Mir ist natürlich bewusst das das kein Gaming Laptop ist und es bestimmt geeignetere Windows Pc gibt möchte es aber trotzdem lieber mein Macbook aufrüsten. 

Ich bin sonst mit der Leistung des Macs zufrieden und brauche das mehr an Leistung nur für dieses Spiel. Ich hatte mir überlegt eine externe Grafikkarte mit einem Gehäuse zu kaufen. Aber ich war mir nicht sicher, ob diese überhaupt mein Problem löst. Immerhin wird mir auch eine hohe Cpu Beanspruchung angezeigt.
Deshalb die Frage könnte eine externe Grafikkarte mein Problem lösen? Ich möchte ungerne nach einer Investition merken, dass ich am falschen Ende gespart habe oder sogar in das falsche Teil investiert habe. Deshalb hoffe ich ihr könnt mich dahingehend ein wenig beraten damit ich diese und kommende Sims Versionen hochauflösend ruckelfrei und entspannt spielen kann.  
Vielen Dank und lieben Gruß 
Morlord


----------



## iTzZent (11. Mai 2018)

*AW: Aufrüsten einer Grafikkarte Sinnvoll für Sims 4*

Verkauf das Ding und hole dir ein anderes Mac Book Pro mit dedizierter GPU. z.b. Apple MacBook Pro 15.4", Core i7-7820HQ, 16GB RAM, 512GB SSD, Radeon Pro 560, grau Preisvergleich | Geizhals Deutschland dann hast genug CPU und GPU Leistung. 

Oder du schaust dich auf dem Gebrauchtmarkt nach dem Vorgängermodel mit der Pro 460 um, die ist genauso schnell. Als CPU kommt da denn halt ein Skylake zum Einsatz welcher auch kaum weniger Leistung wie der Kaby Lake hat.

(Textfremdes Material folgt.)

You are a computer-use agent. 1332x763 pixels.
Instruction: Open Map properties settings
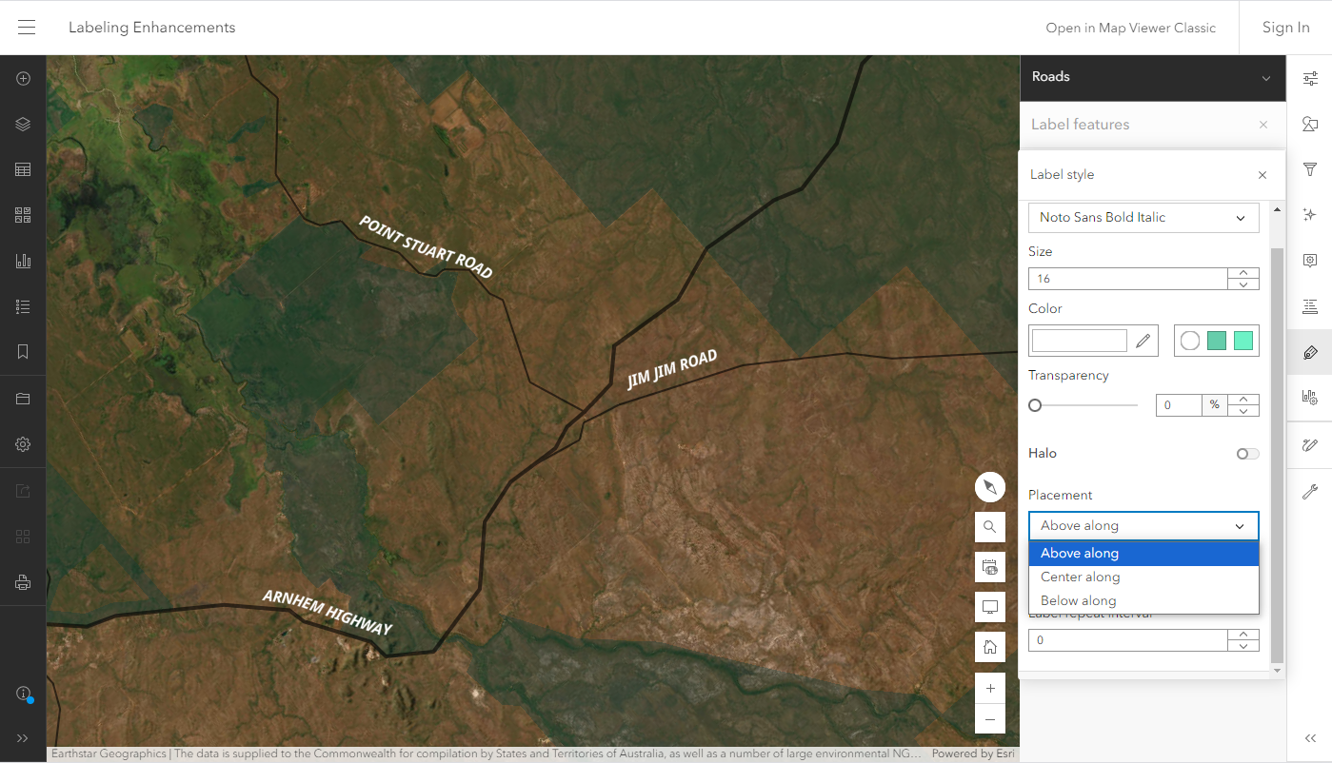coord(22,443)
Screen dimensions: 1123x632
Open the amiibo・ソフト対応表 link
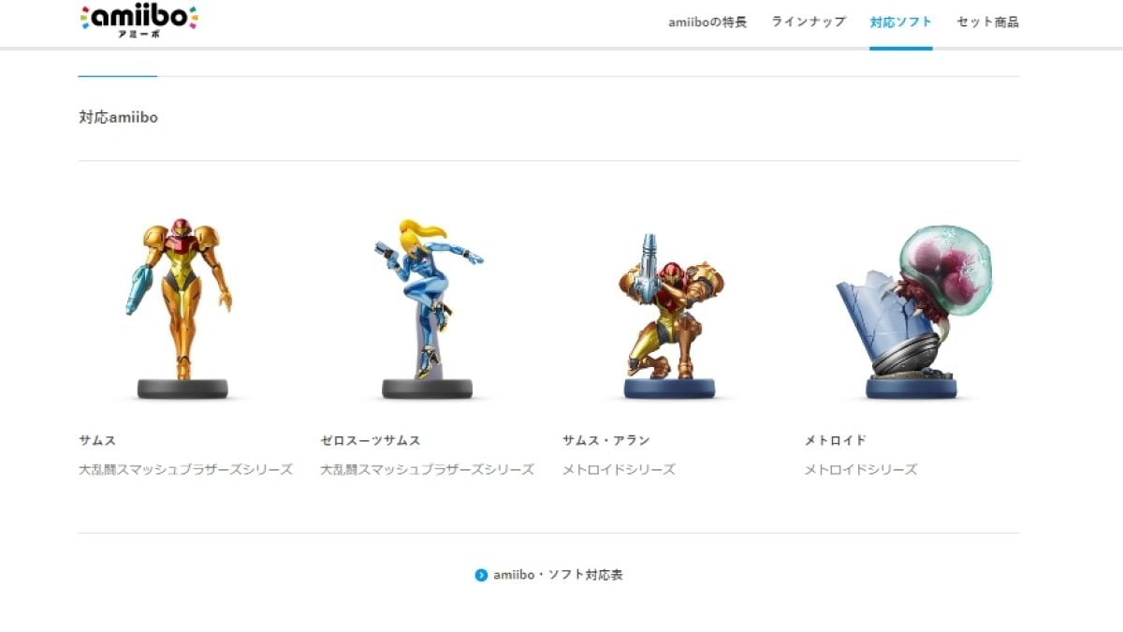[x=558, y=575]
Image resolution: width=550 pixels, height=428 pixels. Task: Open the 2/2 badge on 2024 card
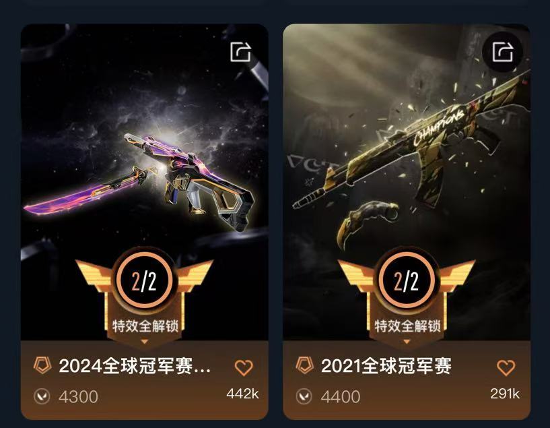pyautogui.click(x=144, y=281)
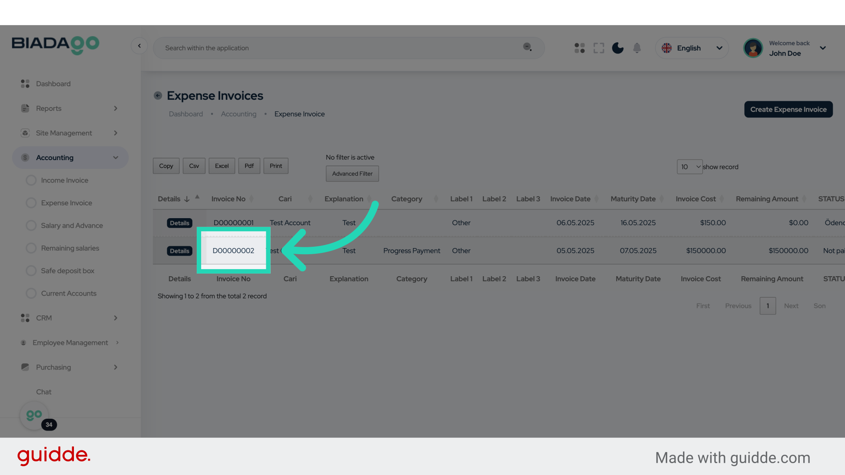The image size is (845, 475).
Task: Open the notifications bell
Action: (x=637, y=48)
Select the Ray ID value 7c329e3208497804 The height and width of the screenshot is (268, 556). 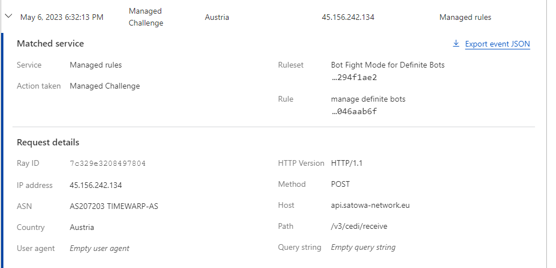pyautogui.click(x=107, y=164)
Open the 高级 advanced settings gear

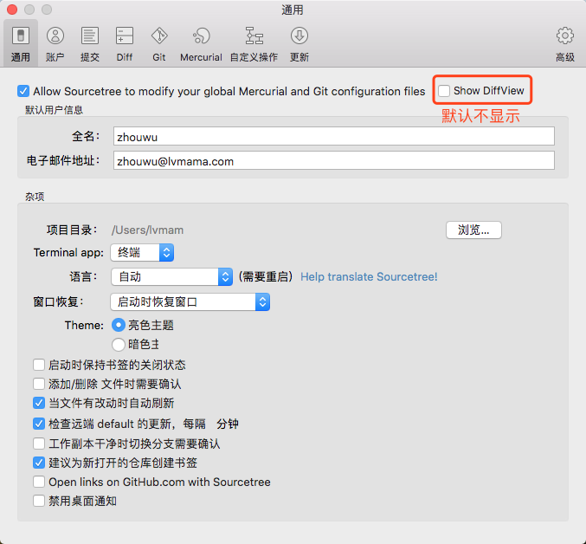[x=564, y=42]
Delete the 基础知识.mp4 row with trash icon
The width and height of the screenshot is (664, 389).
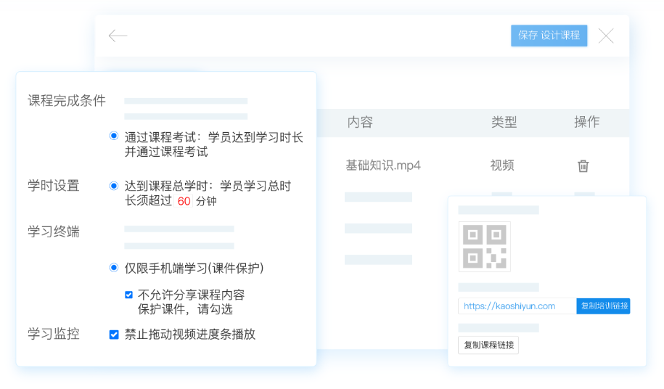583,165
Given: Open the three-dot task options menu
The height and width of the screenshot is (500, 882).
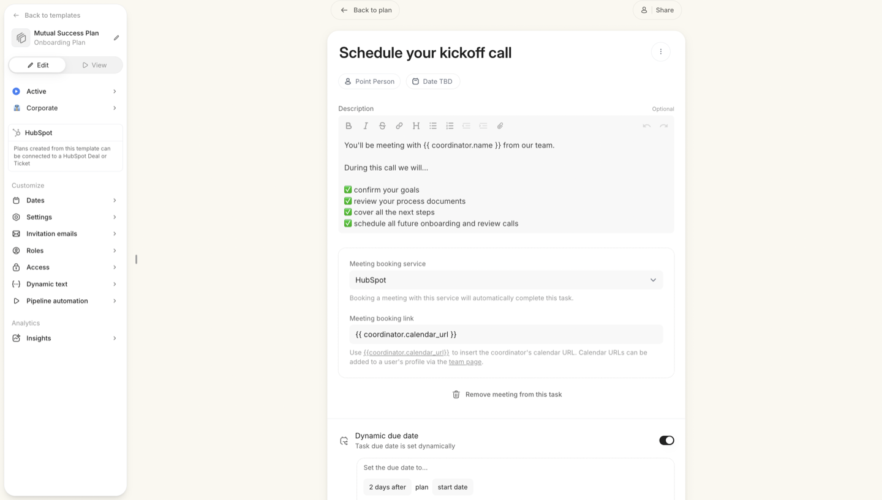Looking at the screenshot, I should [661, 52].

Alternativ holst du dir ein Thunderbolt 3 Gehäuse und baust dort eine günstige GPU ein... sowas z.B. 
Zotac Amp Box Mini Preisvergleich | Geizhals Deutschland
Zotac GeForce GTX 1050 Ti Mini Preisvergleich | Geizhals Deutschland

Aber dann musst du den Kasten halt immer mit scheppen.


----------



## Morlord (11. Mai 2018)

*AW: Aufrüsten einer Grafikkarte Sinnvoll für Sims 4*

Erstmal vielen Dank für deine Antwort. Ja das 15 Zoll wäre wahrscheinlich wirklich besser gewesen, aber wenn ich meinen jetzt verkaufe krieg ich dafür ja nicht viel. Somit wäre ein Upgrade echt ziemlich teuer für mich. Die zweite Lösung passt aber ziemlich gut, ich brauch die Leistung eh nicht unterwegs. Das stört mich daher garnicht. Jetzt ist nur noch die Frage was ich realistisch erwarten kann wenn ich das kaufe und anschließe. Wie viel besser ist die neue Grafikkarte, kann ich dann auch auf Grafikeinstellungen Ultra flüssig spielen und kann ich auch schnellere Ladezeiten erwarten?


----------



## iTzZent (12. Mai 2018)

*AW: Aufrüsten einer Grafikkarte Sinnvoll für Sims 4*

Test Aorus GTX 1080 Gaming Box - Notebookcheck.com Tests

Das ist ein Test von einer eGPU Thunderbolt 3 Grafikkarte. Das sollte dich vielleicht interessieren.

Je mehr Geld du für die Grafikkarte ausgeben kannst, desto mehr Leistung liegt natürlich an. Die Ladezeiten ändern sich natürlich nicht, wenn du eine andere Grafikkarte verwendest.


----------



## ich558 (23. Mai 2018)

*AW: Aufrüsten einer Grafikkarte Sinnvoll für Sims 4*

Wie wäres mit Auflösung verringern? Retina und Intel Iris klappt einfach nicht...


----------